MR. LEVENGOOD said unfortunately the Fairbanks judiciary has
instructed the magistrate that stipulations cannot be granted
without a finding of domestic violence. He sees a problem with the
law that requires a finding of criminal wrongdoing before the
issuance of any restraining order. He thinks we need a system that
allows the issuance of a restraining order without a finding of
domestic violence. He thinks constitutionally crimes must be proven
beyond a reasonable doubt. He thinks the statutes governing
domestic violence have lowered the standard to a preponderance of
the evidence under the assumption that the petitioner will always
be the victim. He believes that people who know the system become
petitioners in order to victimize others. He said the new law
allows a petitioner to take the other person's property without
regard to ownership for at least 20 days before a motion to modify
the original court order can be heard.
CHAIRMAN TAYLOR asked if he has had this occur.
MR. LEVENGOOD responded yes.
CHAIRMAN TAYLOR asked if this could be verified and presented or if
it was unable to be disclosed.
MR. LEVENGOOD replied that circumstances prevented disclosure.

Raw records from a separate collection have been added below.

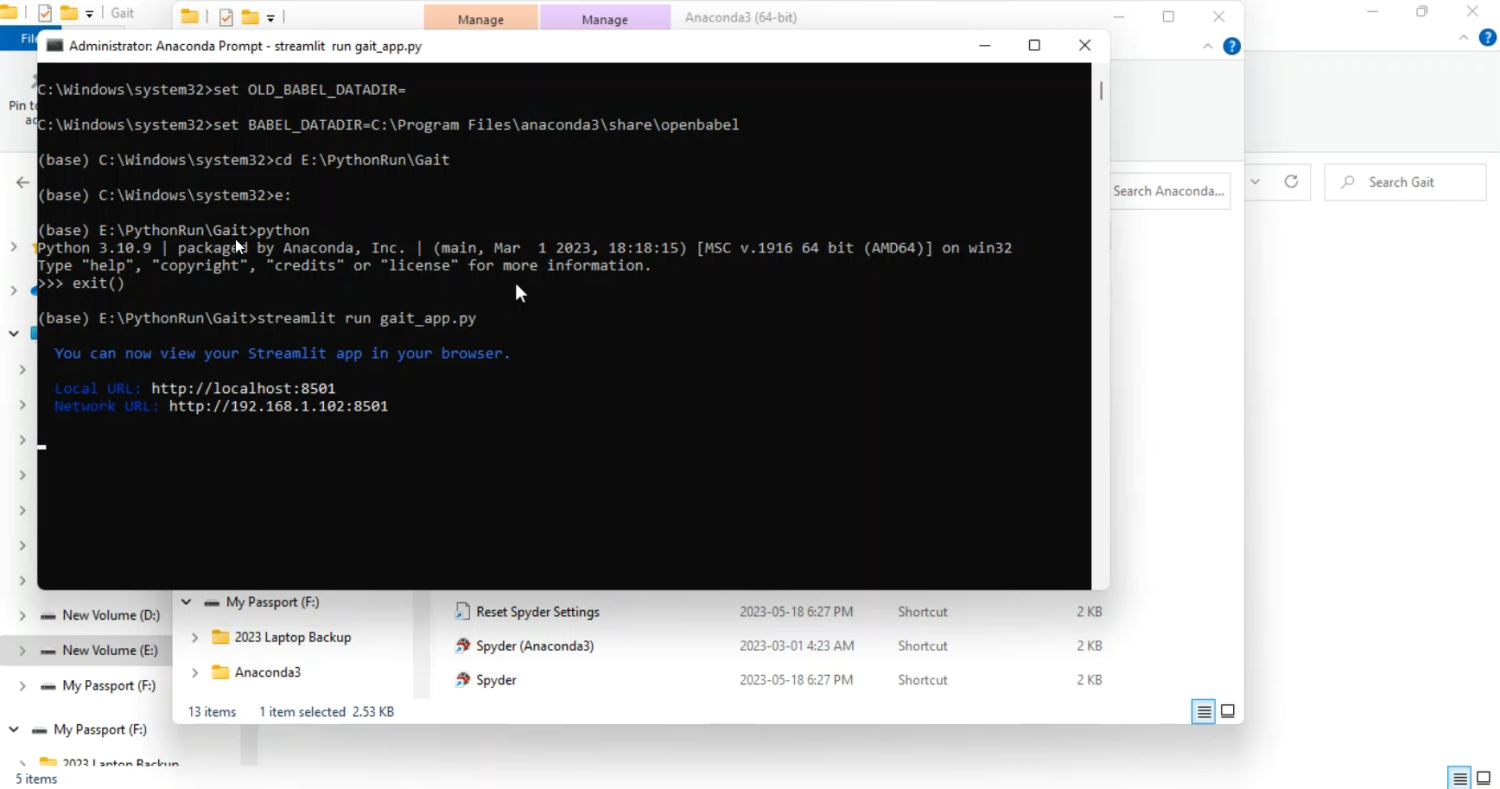Click the Anaconda3 folder icon in tree
The width and height of the screenshot is (1500, 789).
tap(221, 672)
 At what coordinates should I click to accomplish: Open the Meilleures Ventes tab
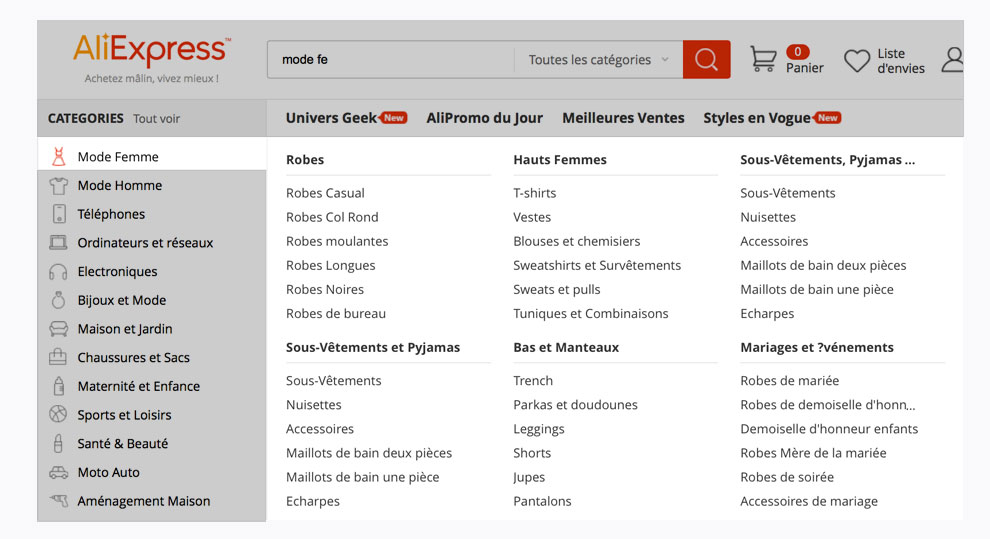(623, 118)
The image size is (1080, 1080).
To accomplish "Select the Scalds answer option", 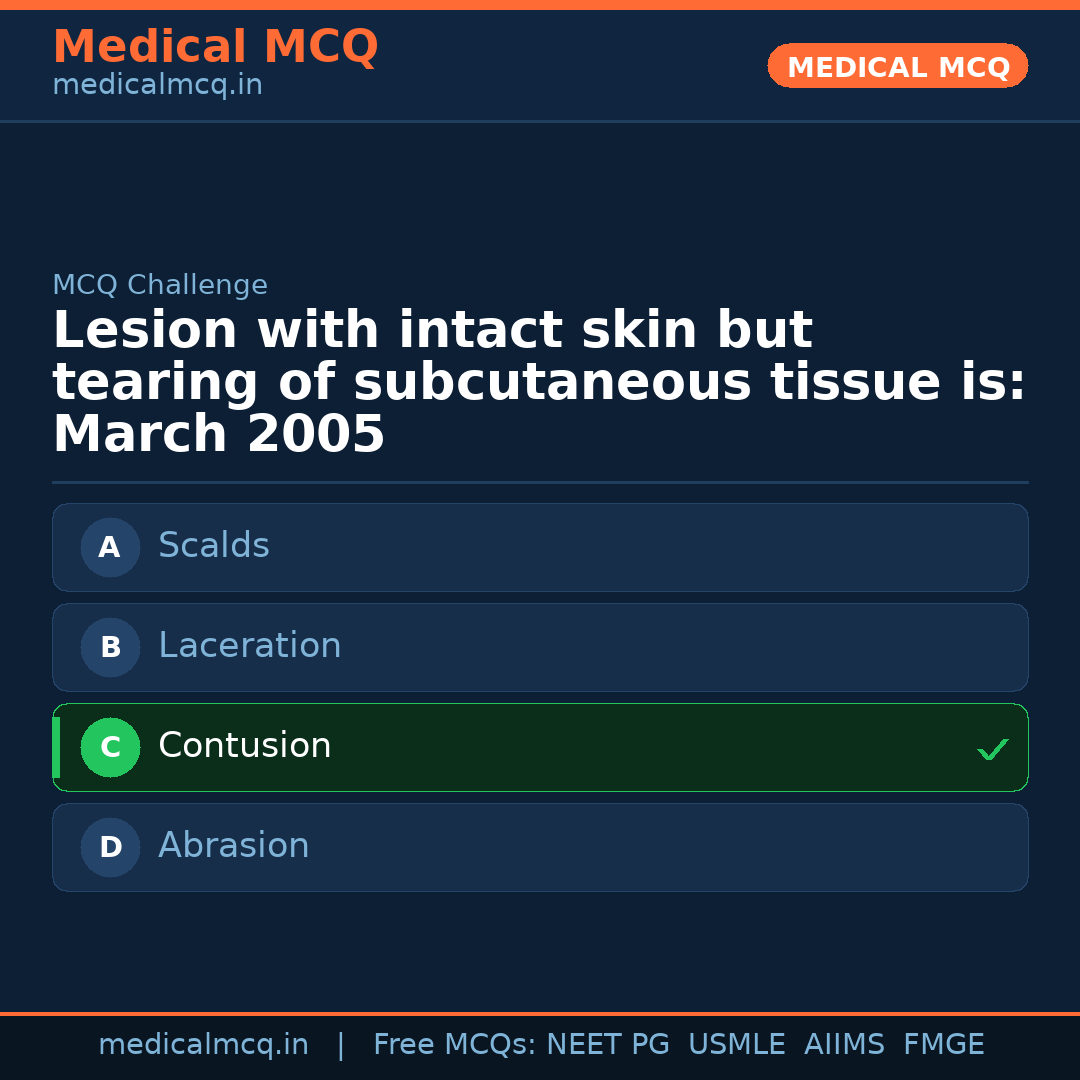I will point(540,547).
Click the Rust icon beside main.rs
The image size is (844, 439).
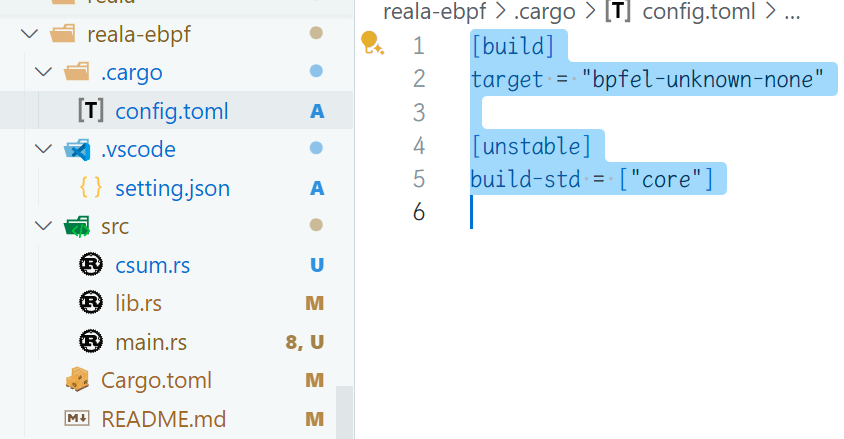[x=91, y=341]
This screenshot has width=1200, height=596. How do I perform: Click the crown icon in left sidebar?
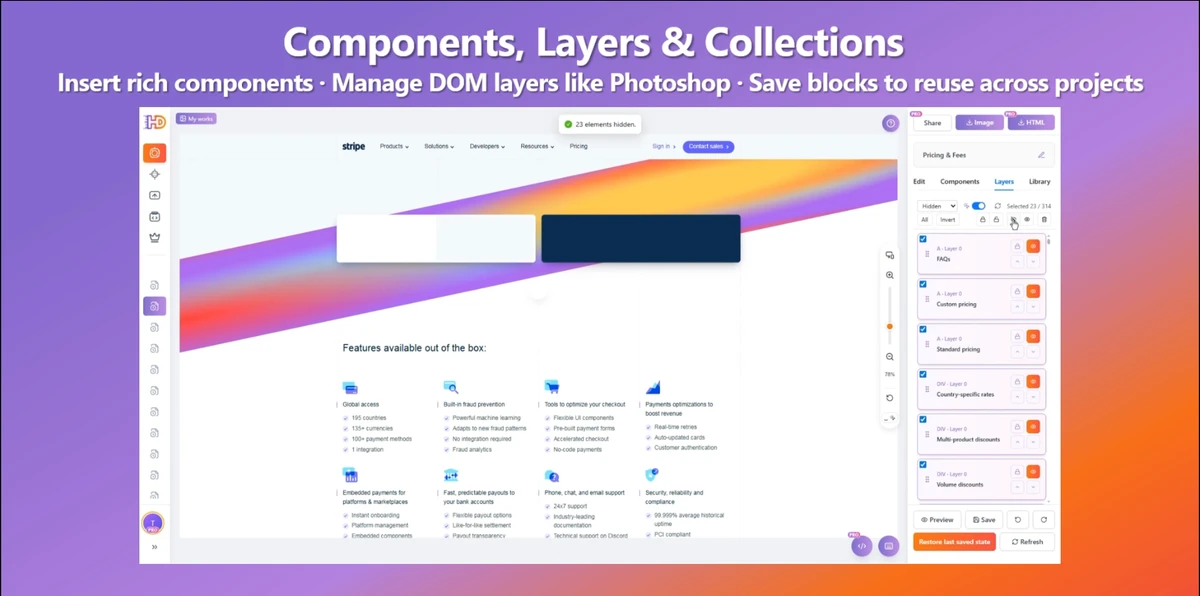(154, 237)
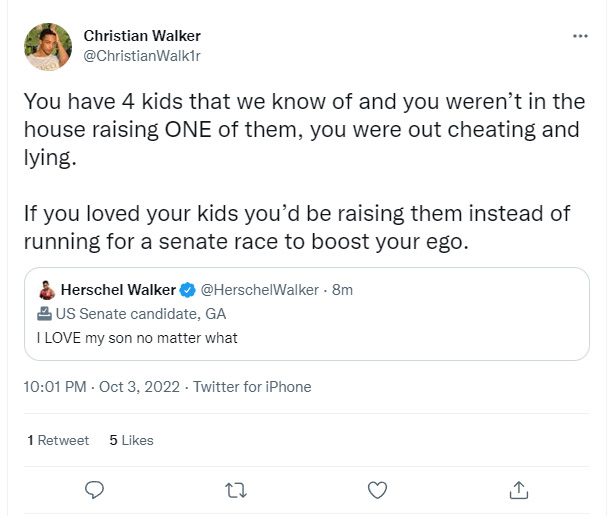Click Herschel Walker's small avatar
This screenshot has height=516, width=610.
(45, 291)
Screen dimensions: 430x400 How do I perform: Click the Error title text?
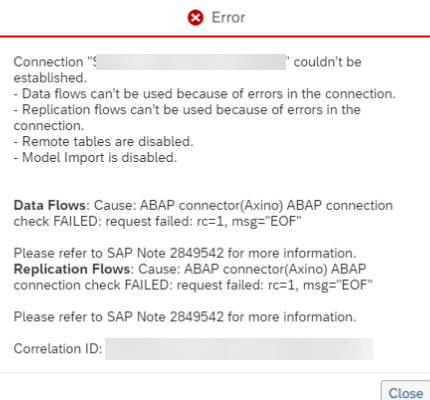(x=228, y=18)
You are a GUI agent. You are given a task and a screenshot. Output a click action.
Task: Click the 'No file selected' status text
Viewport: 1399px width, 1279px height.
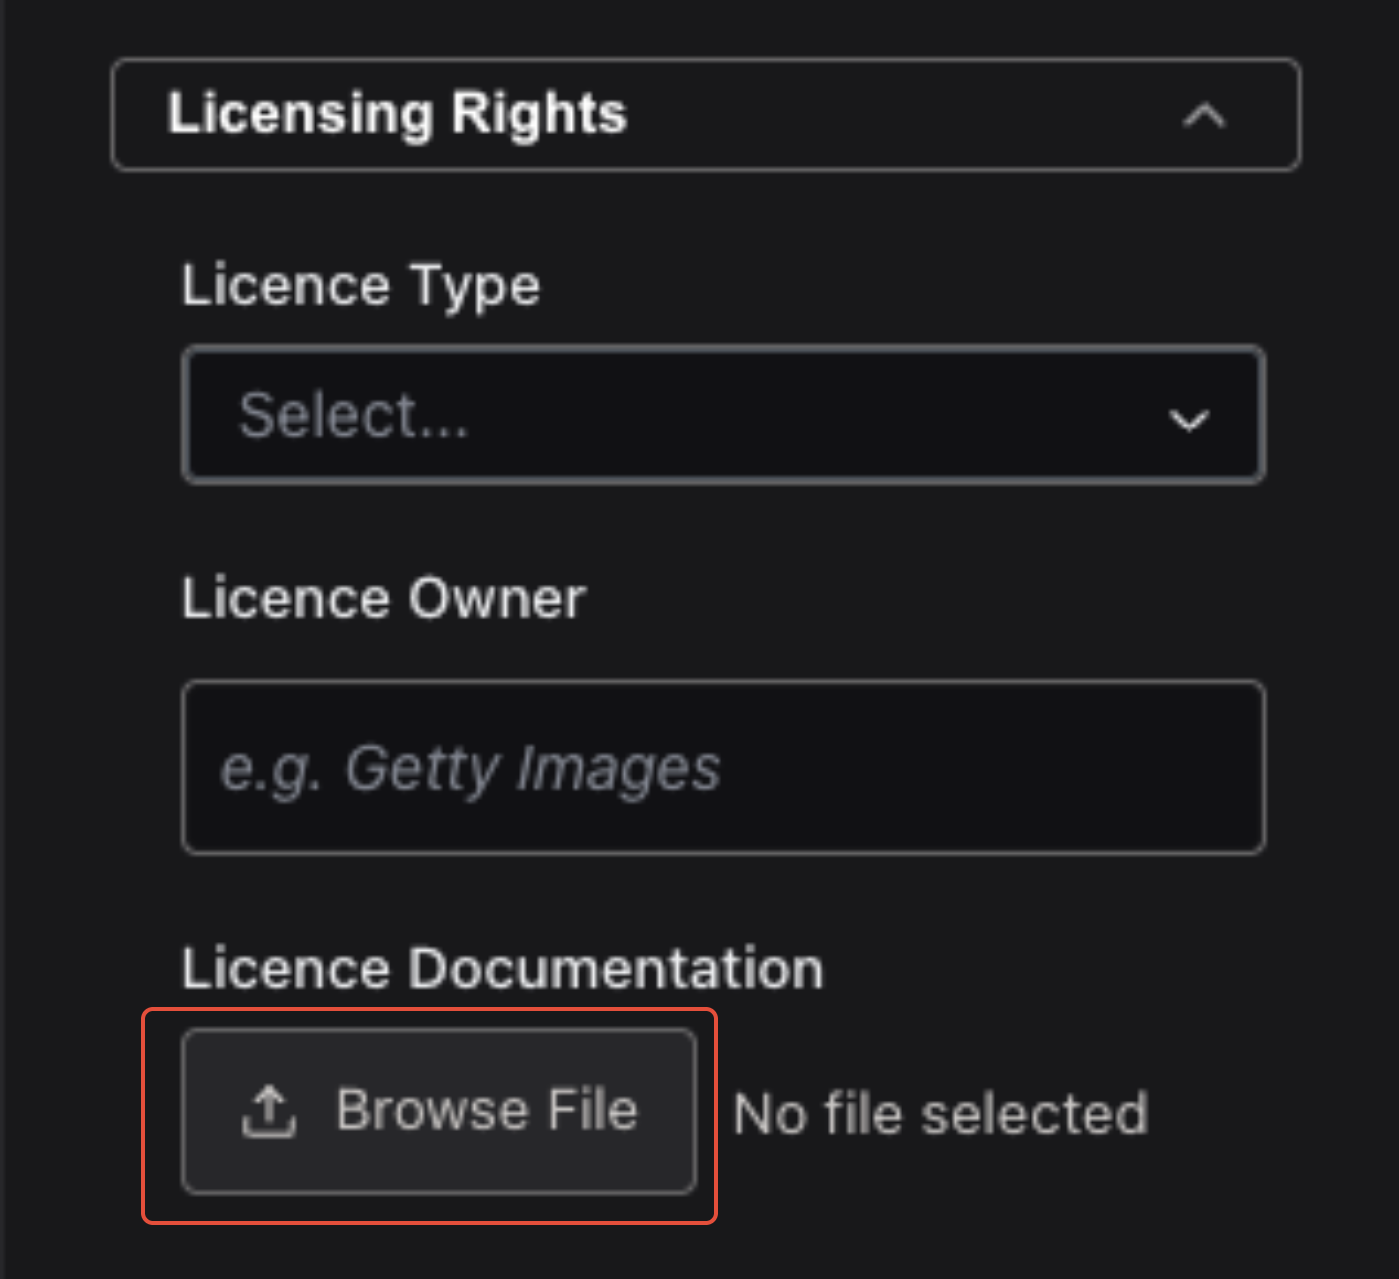pos(941,1113)
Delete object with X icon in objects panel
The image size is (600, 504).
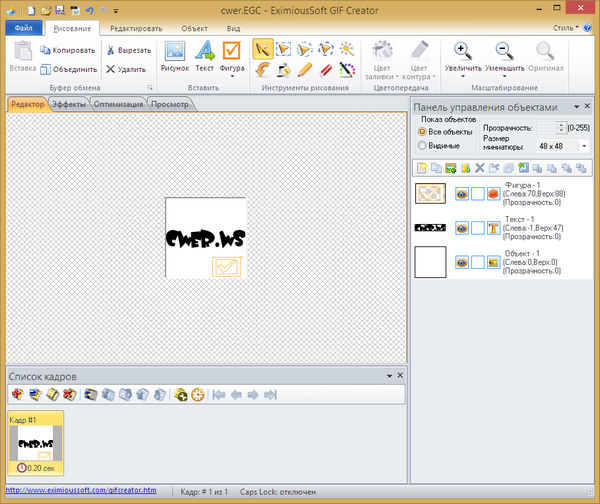coord(479,167)
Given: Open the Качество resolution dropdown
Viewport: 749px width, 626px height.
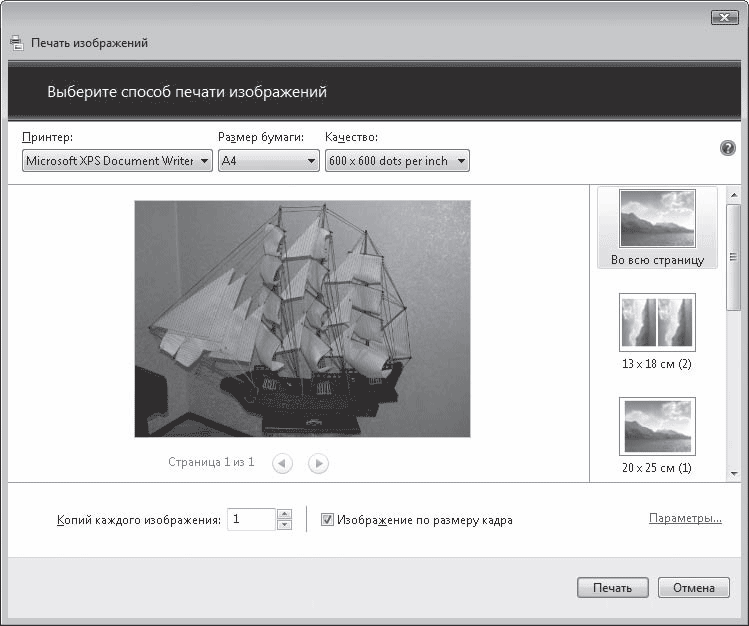Looking at the screenshot, I should [397, 161].
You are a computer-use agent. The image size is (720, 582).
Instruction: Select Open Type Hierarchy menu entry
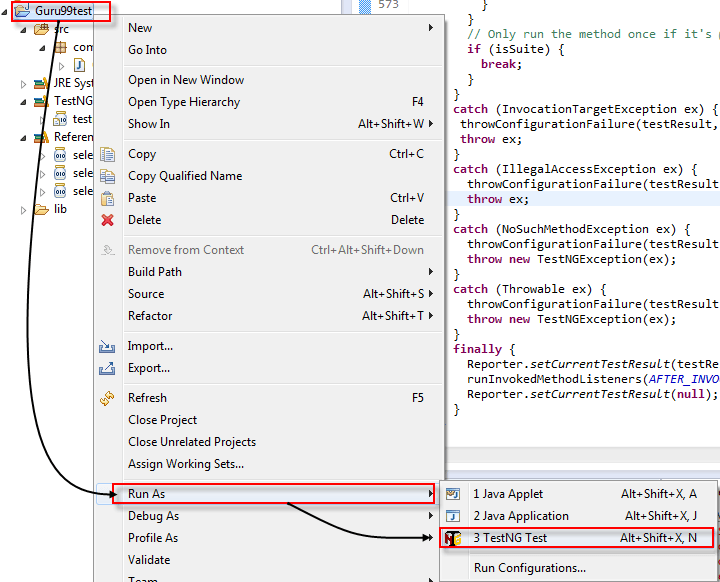tap(184, 102)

UNIDENTIFIED MALE SPEAKER interjected that the case was pending
litigation and Mr. Levengood agreed.
CHAIRMAN TAYLOR restated the question to ask if Mr. Levengood had
encountered this type of a situation.
MR. LEVENGOOD affirmed this was true. He said in Fairbanks
magistrates who doubt the veracity of a domestic violence petition
may question the petitioner from the bench about past actions until
they find something that qualifies. On one occasion, a client of
his lost custody as a result of nonphysically blocking his wife's
egress 16 years prior in another state. He also agreed with
previous testimony saying he has witnessed a state-funded advocacy
agency help a person leave the country.
CHAIRMAN TAYLOR clarified that Mr. Levengood had knowledge of an
agency or contractor providing funds for someone to leave the
country in violation of a court order.
MR. LEVENGOOD replied that it was not in violation of a court
order.
CHAIRMAN TAYLOR asked if there was a restriction on movement in the
order.
MR. LEVENGOOD answered that at that time there was no prohibition
on leaving the state. He reported that the Fairbanks district
attorney's office has a policy of prosecuting all domestic violence
cases without discretion.
TAPE 97-45, SIDE A
Number 001
MR. LYNN LEVENGOOD said that neither the district attorney, the
police nor the courts have any discretion in the prosecution of
these cases and this was allowing abuse of the process and of
Alaskans' constitutional rights. He said he did not understand why
a restraining order used to be a civil matter between two people
and now reads that one person is a victim domestic violence. He
again cited the reasonable doubt standard and said it is not being
met. He does not know how this can occur. He thinks people are
being denied their constitutional right of due process.
Number 061
CHAIRMAN TAYLOR repeated his previous request that he send his
recommendations for amendments to the committee.
MR. ROBERT DOWNES, private practice attorney, echoed the idea that
in domestic relations cases people play games with the law. He
called attention to the advantage one person can gain over the
other by using the law for their own benefit and not as it was
intended. He said attorneys are also guilty of this. He says the
system gets clogged by people filing domestic orders as a maneuver
for future property or custody cases. He said attorneys could
provide a string of cases demonstrating this type of abuse. He says
the law is poor and needs to be tightened up so it is not in
conflict with the Constitution and other state laws. He urged the
committee to talk to judges and magistrates off the record to
uncover these abuses. He said this legislation needs work and he is
willing to help.
CHAIRMAN TAYLOR asked if there were other witnesses in Fairbanks
waiting to testify. Hearing none, he thanked those who spoke and
reminded people to submit their suggestions to the committee.